>> START The records

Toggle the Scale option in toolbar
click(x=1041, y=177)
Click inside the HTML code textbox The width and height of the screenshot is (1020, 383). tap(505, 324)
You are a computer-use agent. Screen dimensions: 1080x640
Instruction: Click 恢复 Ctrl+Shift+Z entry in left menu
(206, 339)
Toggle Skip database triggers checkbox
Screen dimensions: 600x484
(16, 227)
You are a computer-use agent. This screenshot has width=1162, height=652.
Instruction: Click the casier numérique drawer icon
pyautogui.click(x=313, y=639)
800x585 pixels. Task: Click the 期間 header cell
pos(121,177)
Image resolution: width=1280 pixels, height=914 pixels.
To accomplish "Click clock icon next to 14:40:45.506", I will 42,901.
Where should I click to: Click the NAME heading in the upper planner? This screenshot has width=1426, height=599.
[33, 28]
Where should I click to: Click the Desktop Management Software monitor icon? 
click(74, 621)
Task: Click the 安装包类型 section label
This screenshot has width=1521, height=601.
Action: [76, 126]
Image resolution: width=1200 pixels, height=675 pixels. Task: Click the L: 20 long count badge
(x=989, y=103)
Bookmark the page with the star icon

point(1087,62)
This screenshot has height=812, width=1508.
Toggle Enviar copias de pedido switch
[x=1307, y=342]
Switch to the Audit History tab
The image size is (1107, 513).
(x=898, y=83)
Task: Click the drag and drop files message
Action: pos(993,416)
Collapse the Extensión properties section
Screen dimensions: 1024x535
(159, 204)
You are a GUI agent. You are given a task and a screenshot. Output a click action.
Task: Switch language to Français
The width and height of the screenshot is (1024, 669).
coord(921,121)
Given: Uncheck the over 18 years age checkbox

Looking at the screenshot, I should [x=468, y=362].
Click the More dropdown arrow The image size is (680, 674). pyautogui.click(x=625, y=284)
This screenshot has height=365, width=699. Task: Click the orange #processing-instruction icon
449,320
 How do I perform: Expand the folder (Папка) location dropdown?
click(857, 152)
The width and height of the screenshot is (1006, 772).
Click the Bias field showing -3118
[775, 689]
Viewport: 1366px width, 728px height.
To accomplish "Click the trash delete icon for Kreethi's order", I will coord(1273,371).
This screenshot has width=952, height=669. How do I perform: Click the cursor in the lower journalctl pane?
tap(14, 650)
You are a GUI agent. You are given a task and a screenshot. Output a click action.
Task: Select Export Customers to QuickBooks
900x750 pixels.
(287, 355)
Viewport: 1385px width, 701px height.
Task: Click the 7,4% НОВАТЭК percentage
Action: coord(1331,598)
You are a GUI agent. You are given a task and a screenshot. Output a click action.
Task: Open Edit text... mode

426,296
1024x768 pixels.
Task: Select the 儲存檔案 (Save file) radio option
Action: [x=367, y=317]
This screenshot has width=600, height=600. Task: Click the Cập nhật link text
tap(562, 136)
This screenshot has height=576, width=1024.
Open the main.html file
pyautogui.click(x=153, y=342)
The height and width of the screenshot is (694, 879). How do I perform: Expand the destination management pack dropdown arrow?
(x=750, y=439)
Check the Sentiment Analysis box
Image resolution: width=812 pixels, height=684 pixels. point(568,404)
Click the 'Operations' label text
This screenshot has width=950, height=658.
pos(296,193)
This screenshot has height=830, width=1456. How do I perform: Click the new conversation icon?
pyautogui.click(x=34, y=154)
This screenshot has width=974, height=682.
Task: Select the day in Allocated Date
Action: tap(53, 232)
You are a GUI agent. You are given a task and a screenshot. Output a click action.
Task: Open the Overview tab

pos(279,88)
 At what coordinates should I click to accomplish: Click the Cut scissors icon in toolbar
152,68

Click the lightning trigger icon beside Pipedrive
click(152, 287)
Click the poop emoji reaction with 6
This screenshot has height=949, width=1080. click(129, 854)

>> END The records

• Aim
Lay out every line of the items above as a Markdown table with the columns Row and Line. Give each line its own numbered row and leave out blank lines.

• The answer
| Row | Line |
|---|---|
| 1 | Toggle the Scale option in toolbar |
| 2 | click(x=1041, y=177) |
| 3 | Click inside the HTML code textbox The width and height of the screenshot is (1020, 383). tap(505, 324) |
| 4 | You are a computer-use agent. Screen dimensions: 1080x640 |
| 5 | Instruction: Click 恢复 Ctrl+Shift+Z entry in left menu |
| 6 | (206, 339) |
| 7 | Toggle Skip database triggers checkbox |
| 8 | Screen dimensions: 600x484 |
| 9 | (16, 227) |
| 10 | You are a computer-use agent. This screenshot has width=1162, height=652. |
| 11 | Instruction: Click the casier numérique drawer icon |
| 12 | pyautogui.click(x=313, y=639) |
| 13 | 800x585 pixels. Task: Click the 期間 header cell |
| 14 | pos(121,177) |
| 15 | Image resolution: width=1280 pixels, height=914 pixels. |
| 16 | To accomplish "Click clock icon next to 14:40:45.506", I will 42,901. |
| 17 | Where should I click to: Click the NAME heading in the upper planner? This screenshot has width=1426, height=599. |
| 18 | [33, 28] |
| 19 | Where should I click to: Click the Desktop Management Software monitor icon?  |
| 20 | click(74, 621) |
| 21 | Task: Click the 安装包类型 section label |
| 22 | This screenshot has width=1521, height=601. |
| 23 | Action: [76, 126] |
| 24 | Image resolution: width=1200 pixels, height=675 pixels. Task: Click the L: 20 long count badge |
| 25 | (x=989, y=103) |
| 26 | Bookmark the page with the star icon |
| 27 | point(1087,62) |
| 28 | This screenshot has height=812, width=1508. |
| 29 | Toggle Enviar copias de pedido switch |
| 30 | [x=1307, y=342] |
| 31 | Switch to the Audit History tab |
| 32 | The image size is (1107, 513). |
| 33 | (x=898, y=83) |
| 34 | Task: Click the drag and drop files message |
| 35 | Action: pos(993,416) |
| 36 | Collapse the Extensión properties section |
| 37 | Screen dimensions: 1024x535 |
| 38 | (159, 204) |
| 39 | You are a GUI agent. You are given a task and a screenshot. Output a click action. |
| 40 | Task: Switch language to Français |
| 41 | The width and height of the screenshot is (1024, 669). |
| 42 | coord(921,121) |
| 43 | Given: Uncheck the over 18 years age checkbox |
| 44 | Looking at the screenshot, I should [x=468, y=362]. |
| 45 | Click the More dropdown arrow The image size is (680, 674). pyautogui.click(x=625, y=284) |
| 46 | This screenshot has height=365, width=699. Task: Click the orange #processing-instruction icon |
| 47 | 449,320 |
| 48 |  How do I perform: Expand the folder (Папка) location dropdown? |
| 49 | click(857, 152) |
| 50 | The width and height of the screenshot is (1006, 772). |
| 51 | Click the Bias field showing -3118 |
| 52 | [775, 689] |
| 53 | Viewport: 1366px width, 728px height. |
| 54 | To accomplish "Click the trash delete icon for Kreethi's order", I will coord(1273,371). |
| 55 | This screenshot has width=952, height=669. How do I perform: Click the cursor in the lower journalctl pane? |
| 56 | tap(14, 650) |
| 57 | You are a GUI agent. You are given a task and a screenshot. Output a click action. |
| 58 | Task: Select Export Customers to QuickBooks |
| 59 | 900x750 pixels. |
| 60 | (287, 355) |
| 61 | Viewport: 1385px width, 701px height. |
| 62 | Task: Click the 7,4% НОВАТЭК percentage |
| 63 | Action: coord(1331,598) |
| 64 | You are a GUI agent. You are given a task and a screenshot. Output a click action. |
| 65 | Task: Open Edit text... mode |
| 66 | 426,296 |
| 67 | 1024x768 pixels. |
| 68 | Task: Select the 儲存檔案 (Save file) radio option |
| 69 | Action: [x=367, y=317] |
| 70 | This screenshot has width=600, height=600. Task: Click the Cập nhật link text |
| 71 | tap(562, 136) |
| 72 | This screenshot has height=576, width=1024. |
| 73 | Open the main.html file |
| 74 | pyautogui.click(x=153, y=342) |
| 75 | The height and width of the screenshot is (694, 879). How do I perform: Expand the destination management pack dropdown arrow? |
| 76 | (x=750, y=439) |
| 77 | Check the Sentiment Analysis box |
| 78 | Image resolution: width=812 pixels, height=684 pixels. point(568,404) |
| 79 | Click the 'Operations' label text |
| 80 | This screenshot has width=950, height=658. |
| 81 | pos(296,193) |
| 82 | This screenshot has height=830, width=1456. How do I perform: Click the new conversation icon? |
| 83 | pyautogui.click(x=34, y=154) |
| 84 | This screenshot has width=974, height=682. |
| 85 | Task: Select the day in Allocated Date |
| 86 | Action: tap(53, 232) |
| 87 | You are a GUI agent. You are given a task and a screenshot. Output a click action. |
| 88 | Task: Open the Overview tab |
| 89 | pos(279,88) |
| 90 |  At what coordinates should I click to accomplish: Click the Cut scissors icon in toolbar |
| 91 | 152,68 |
| 92 | Click the lightning trigger icon beside Pipedrive |
| 93 | click(152, 287) |
| 94 | Click the poop emoji reaction with 6 |
| 95 | This screenshot has height=949, width=1080. click(129, 854) |